Tally the lines below that contain the string "Task", matching case exactly, and reply with only that number.

====

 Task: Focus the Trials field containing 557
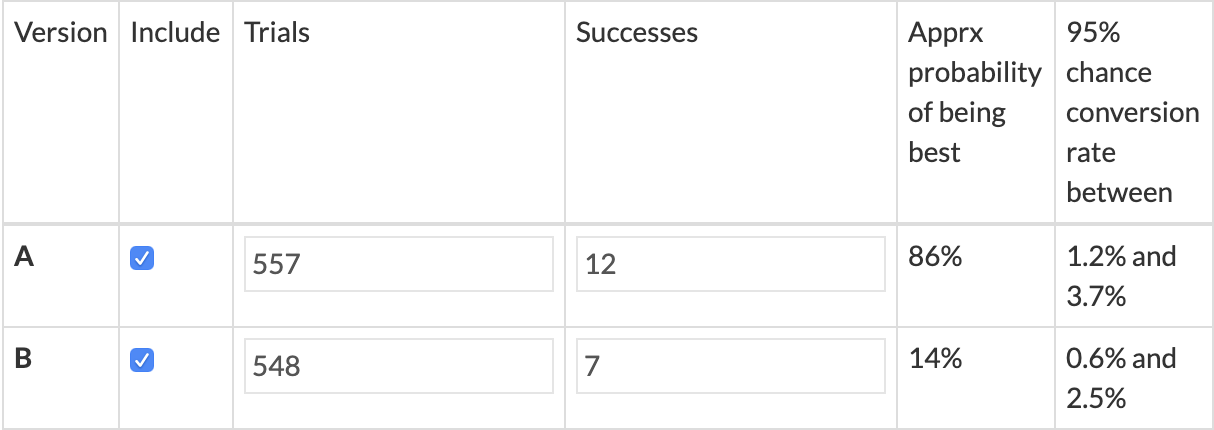tap(399, 264)
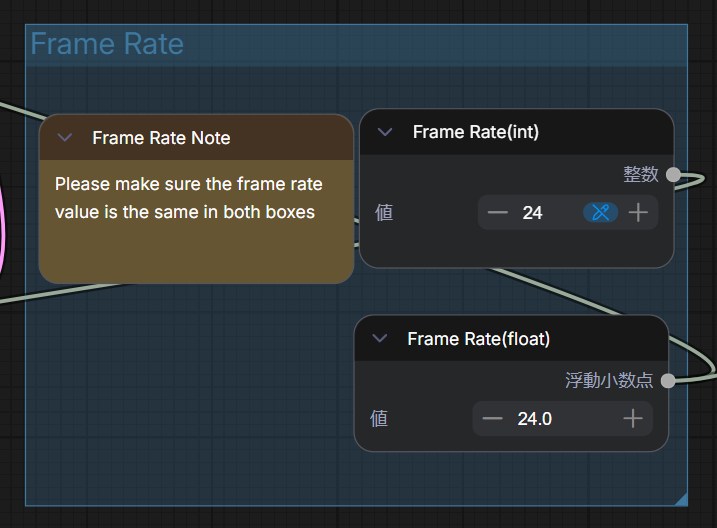The image size is (717, 528).
Task: Click the minus icon in Frame Rate(int)
Action: 497,213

====

*Written reply:*
2